17. The method according to any of paragraphs.10, 11, 12, 13, 14, 15 or 16, in which the solution further comprises at least one additional osmotically active agent selected from the group consisting of glucose, iduronovoy acid, glucuronic acid, and combinations thereof.

18. The method according to p. 17, in which at least one osmotically active agent in the SAR of 5.0% (wt/about).

19. The method according to any of the p. 10, 11, 12, 13, 14, 15, 16, 17 or 18, in which the solution reduces at least one of the following complications associated with peritoneal dialysis: morphological and functional damage to the peritoneal membrane, peritonitis, adverse metabolic consequences and associated cardiovascular disease and protein deficiency.

20. The method of treatment of a patient suffering from renal failure, including the introduction of solution for peritoneal dialysis in peritoneal cavity of the patient, and this solution contains an effective amount of at least one osmotically active agent selected from the group consisting of acetylated amino sugar, deacetylating of amino sugar and combinations thereof, and the specified at least one osmotically active agent is present in the form of monomer or oligomer of 2 - 12 carbohydrate chains.

21. The method according to p. 20, in which acetylated amino sugar selected from the group consisting of N-acetylglucosamine, N-atsetilgalaktozamin and N-acetylcarnosine.
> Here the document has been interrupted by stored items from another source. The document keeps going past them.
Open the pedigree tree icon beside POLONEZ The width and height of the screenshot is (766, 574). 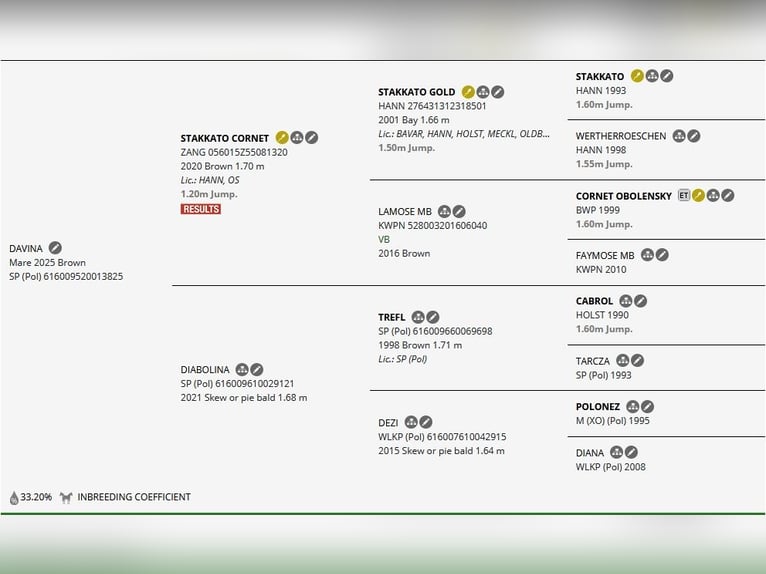[633, 407]
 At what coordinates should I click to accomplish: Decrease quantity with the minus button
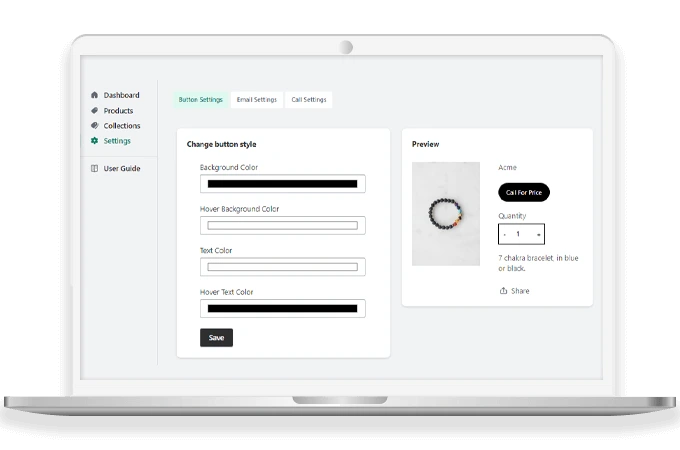(x=505, y=235)
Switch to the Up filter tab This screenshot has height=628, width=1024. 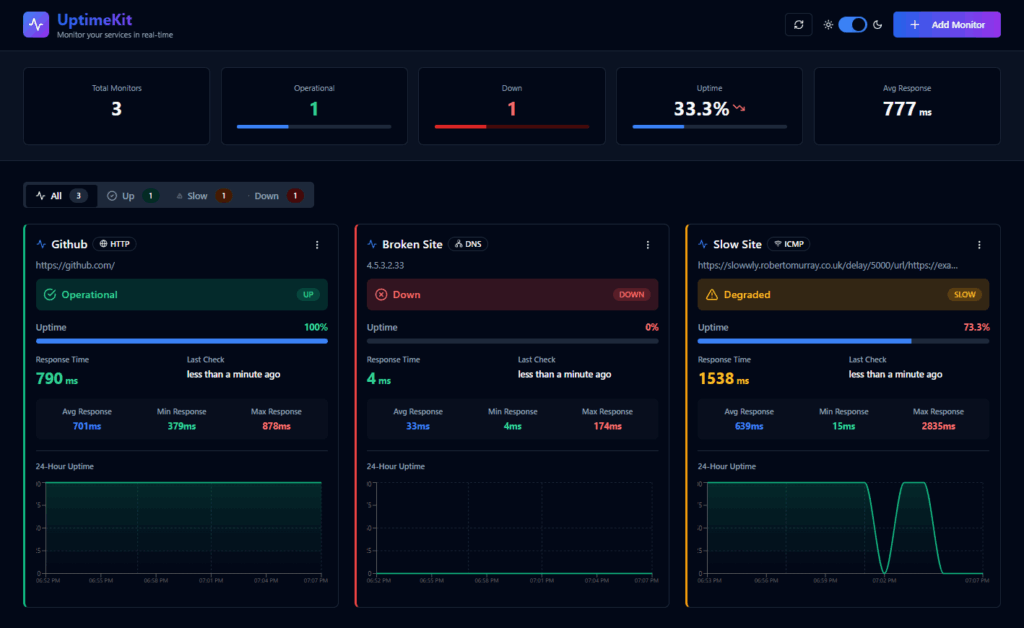tap(132, 196)
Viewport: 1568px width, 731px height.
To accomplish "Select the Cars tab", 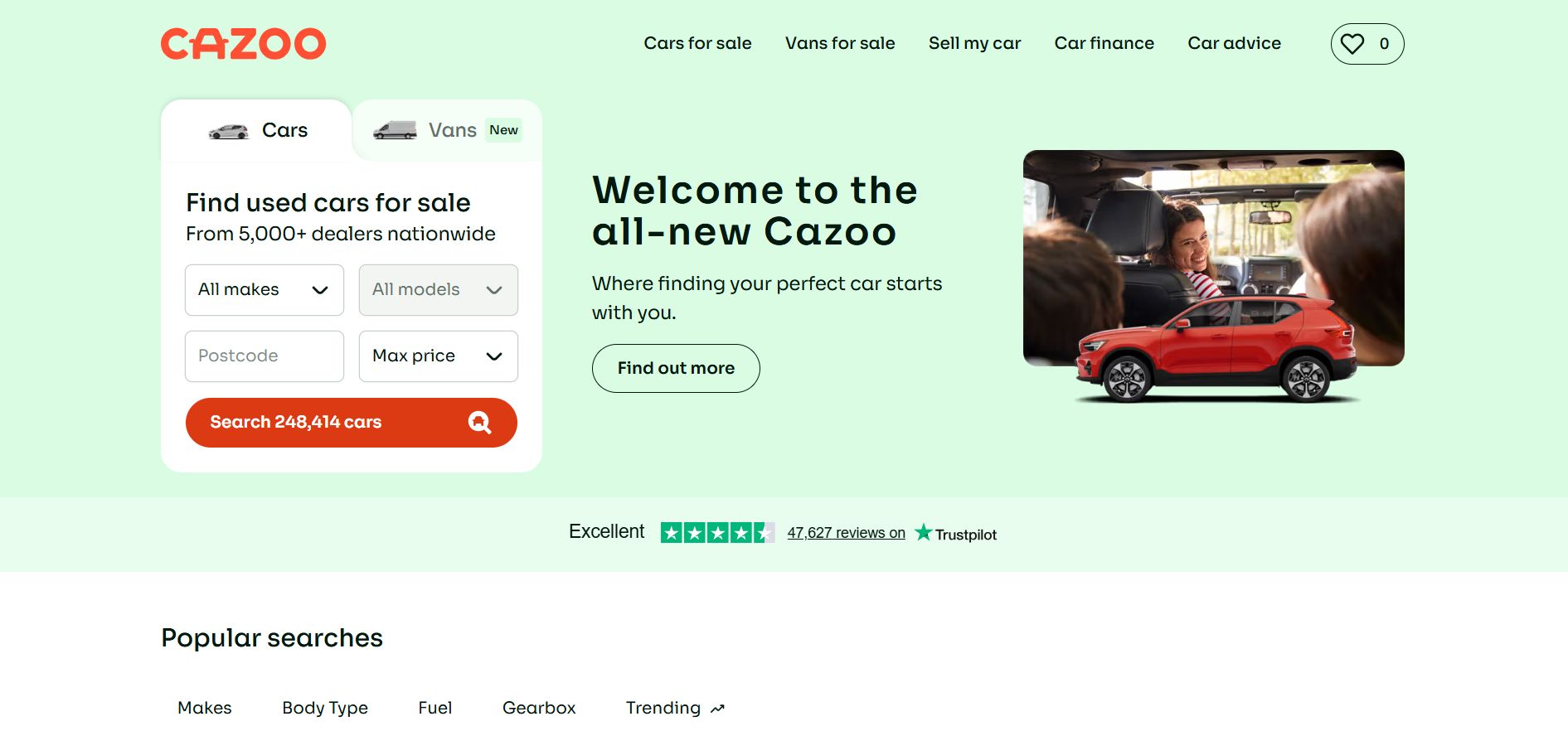I will [257, 130].
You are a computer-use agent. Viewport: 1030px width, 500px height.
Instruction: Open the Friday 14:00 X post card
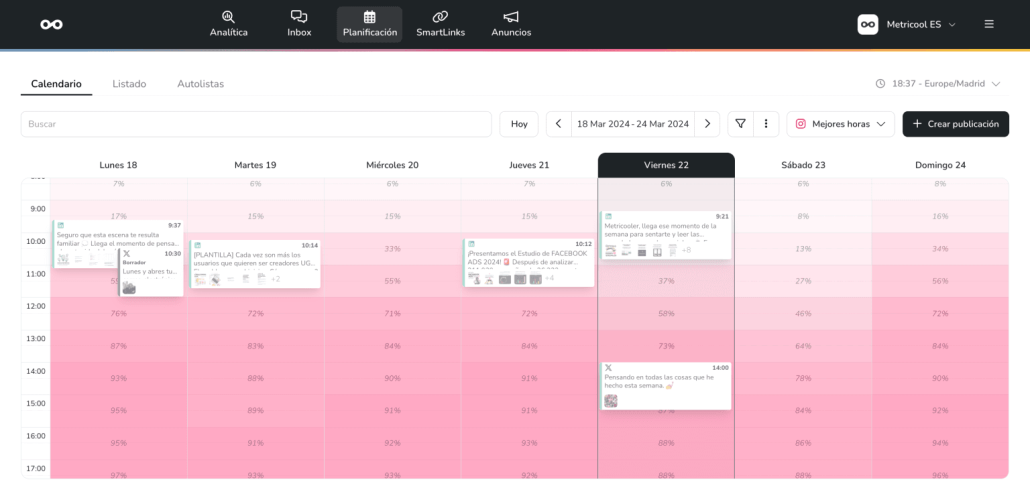click(665, 385)
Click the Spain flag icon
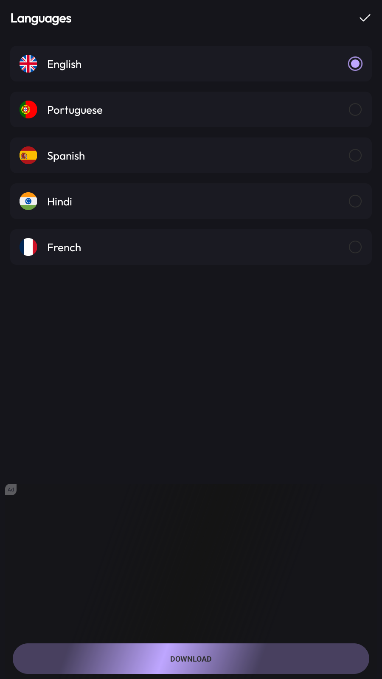The height and width of the screenshot is (679, 382). 28,155
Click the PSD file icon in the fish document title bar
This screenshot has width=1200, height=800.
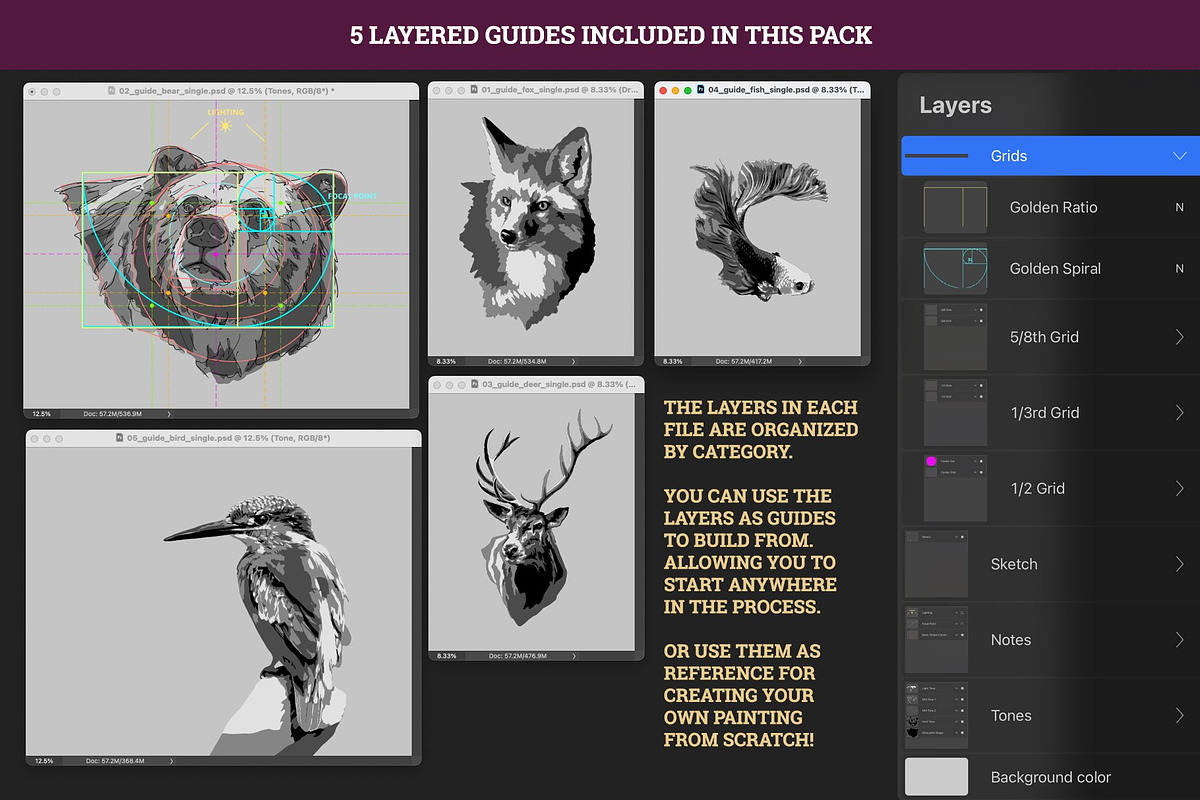pos(700,90)
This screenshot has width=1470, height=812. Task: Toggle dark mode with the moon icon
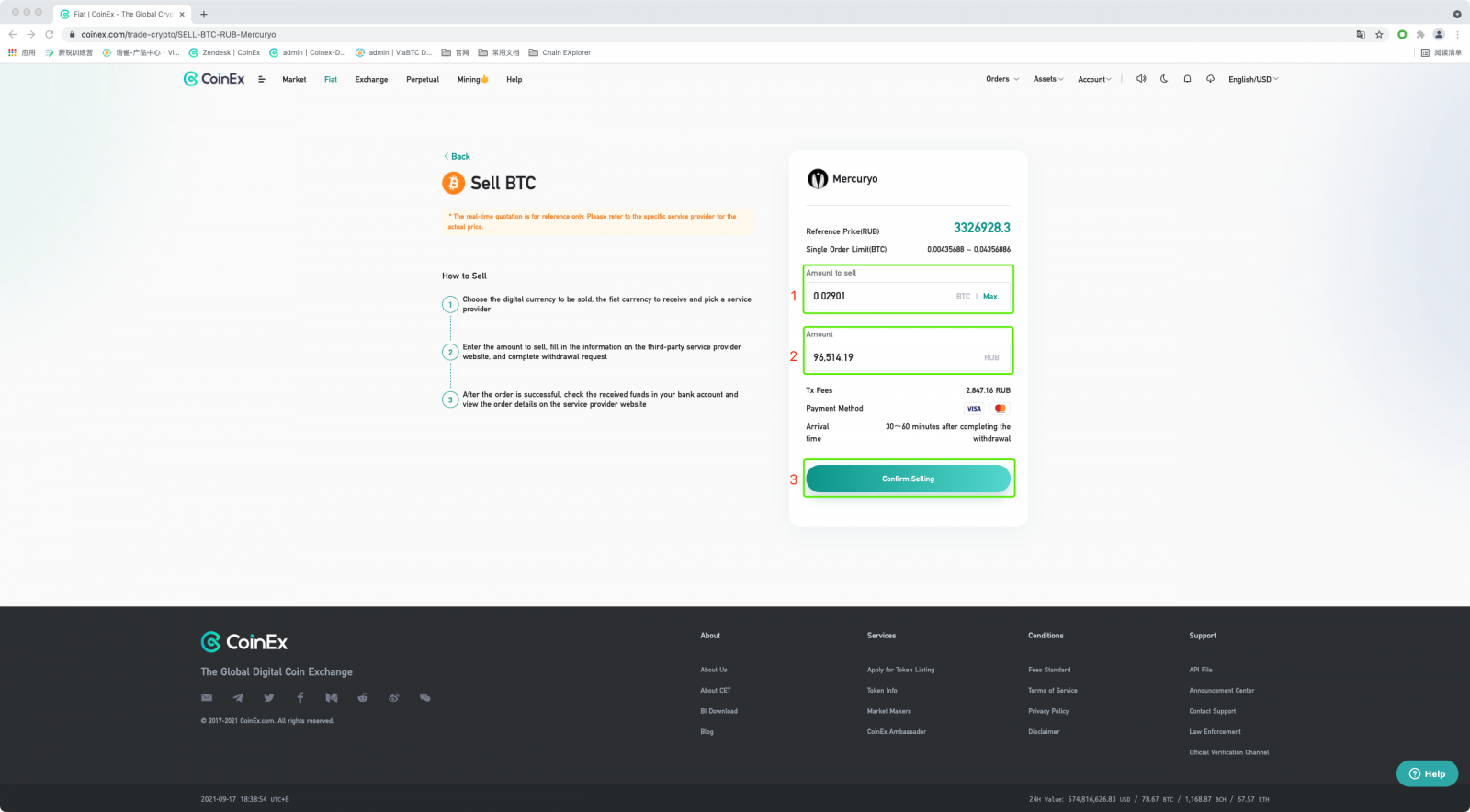tap(1164, 79)
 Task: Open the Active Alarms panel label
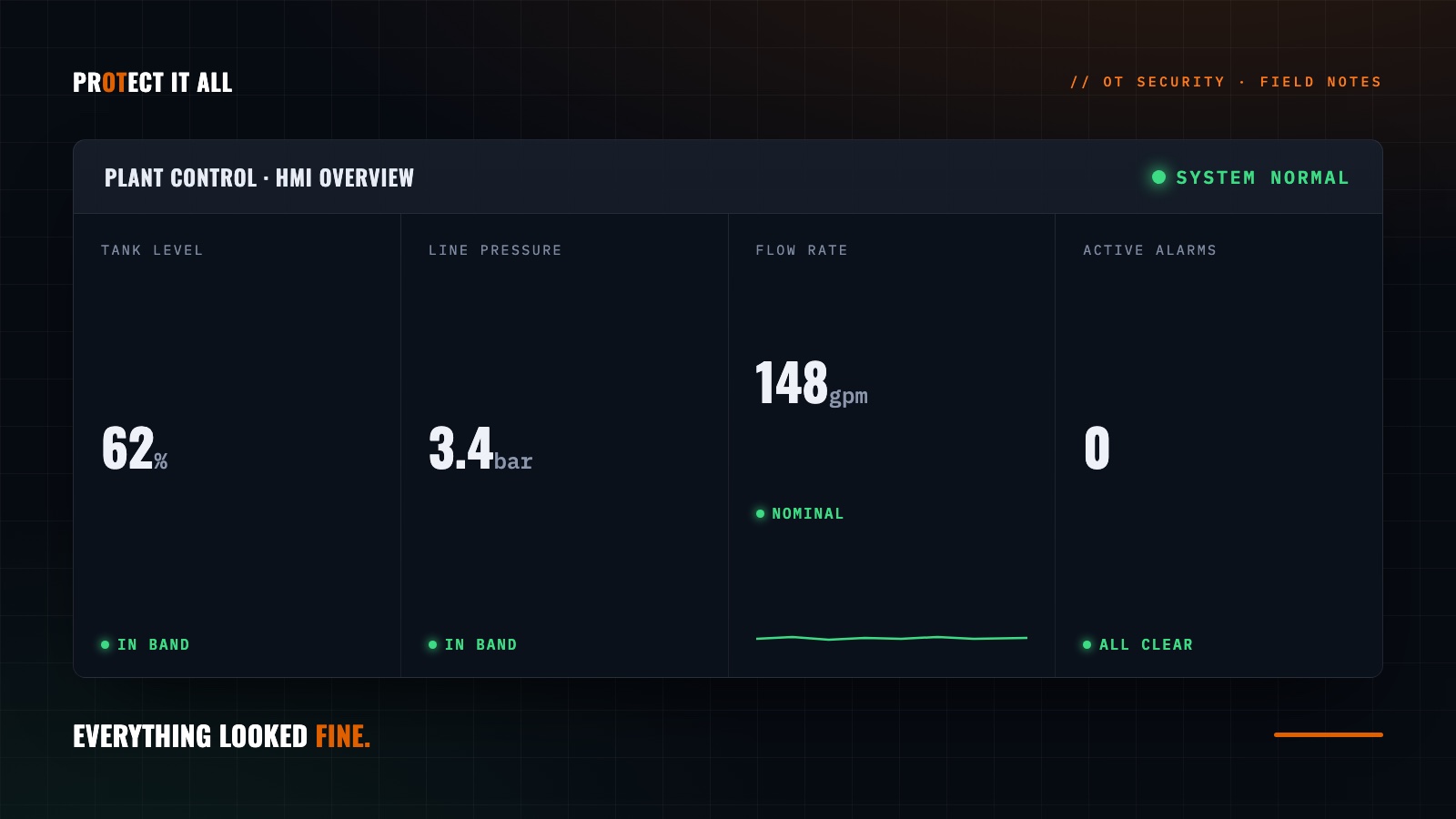pos(1149,250)
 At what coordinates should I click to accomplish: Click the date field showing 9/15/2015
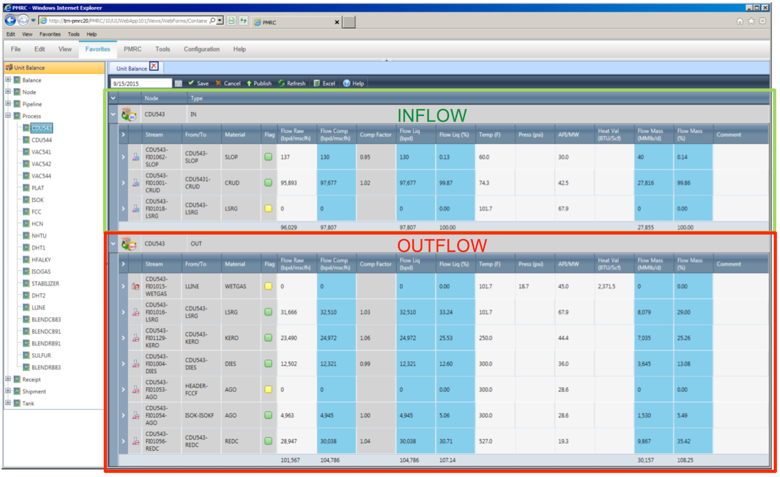tap(141, 83)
22. The method according to p. 20 or 21, in which deacetylating an amino sugar selected from the group consisting of glucosamine, galactose the hat is N-acetylglucosamine.

24. The method according to any of the p. 20, 21, 22 or 23, in which the solution further comprises an electrolyte selected from the group consisting of sodium, chloride, calcium, magnesium, lactate, malate, acetate, succinate, and combinations thereof, and these electrolytes are present in the form of pharmaceutically acceptable compositions.

25. The method according to p. 24, in which the solution is a pharmaceutically acceptable pH and the pH is within ~ of 5.0 to 7.4, sodium is present at a concentration in the range of 115 to 140 mEq/l, calcium at a concentration in the range of 0.6 - 5.0 mEq/l, chloride concentrations in the range of 100 - 145 mEq/l, magnesium at a concentration in the range of 0 to 2.0 mEq/l and lactate, malate, acetate or succinate in concentrations in the range of 30 - 45 mEq/L.

26. The method according to any of paragraphs.20, 21, 22, 23, 24 or 25, in which at least one osmotically active agent is present at a concentration of ~ 0.5 to 5.0% (wt/about).

27. The method according to any of paragraphs.20, 21, 22, 23, 24, 25 or 26, in which the solution further comprises at least one additional osmotically active agent selected from the group consisting of glucose, iduronovoy acid, glucuronic acid, and combinations thereof.

28. The method according to p. 27, in which at least one osmotically active agent WMO of 5.0 (wt/V).